### EXERCISE AIM
Your answer should hold every line of the records below that contains the string "agent".

+++ MATERIAL SHOWN +++

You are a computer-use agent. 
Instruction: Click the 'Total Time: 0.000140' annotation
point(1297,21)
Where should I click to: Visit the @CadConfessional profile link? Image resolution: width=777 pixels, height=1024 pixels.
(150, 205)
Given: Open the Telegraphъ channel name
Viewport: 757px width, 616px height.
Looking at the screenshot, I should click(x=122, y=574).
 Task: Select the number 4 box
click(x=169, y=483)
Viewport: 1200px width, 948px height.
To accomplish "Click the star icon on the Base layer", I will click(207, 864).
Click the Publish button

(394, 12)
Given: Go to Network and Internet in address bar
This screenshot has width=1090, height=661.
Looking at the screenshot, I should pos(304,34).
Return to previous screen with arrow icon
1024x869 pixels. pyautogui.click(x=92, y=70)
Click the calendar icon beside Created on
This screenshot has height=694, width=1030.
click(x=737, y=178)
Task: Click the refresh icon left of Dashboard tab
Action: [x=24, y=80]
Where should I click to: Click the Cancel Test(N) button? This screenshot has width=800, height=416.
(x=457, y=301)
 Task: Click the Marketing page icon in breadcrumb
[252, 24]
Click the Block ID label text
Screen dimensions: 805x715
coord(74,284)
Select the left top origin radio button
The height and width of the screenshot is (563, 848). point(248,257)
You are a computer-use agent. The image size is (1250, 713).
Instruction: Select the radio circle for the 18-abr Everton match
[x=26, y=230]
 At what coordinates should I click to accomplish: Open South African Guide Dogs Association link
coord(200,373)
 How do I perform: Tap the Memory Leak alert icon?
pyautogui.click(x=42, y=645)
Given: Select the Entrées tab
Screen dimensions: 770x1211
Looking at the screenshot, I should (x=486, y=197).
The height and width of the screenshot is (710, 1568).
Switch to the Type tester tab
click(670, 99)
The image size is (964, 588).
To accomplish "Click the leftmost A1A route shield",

+++

### THE ANSWER
You are a computer-use agent. 
You are a computer-use agent. The image size is (1250, 713).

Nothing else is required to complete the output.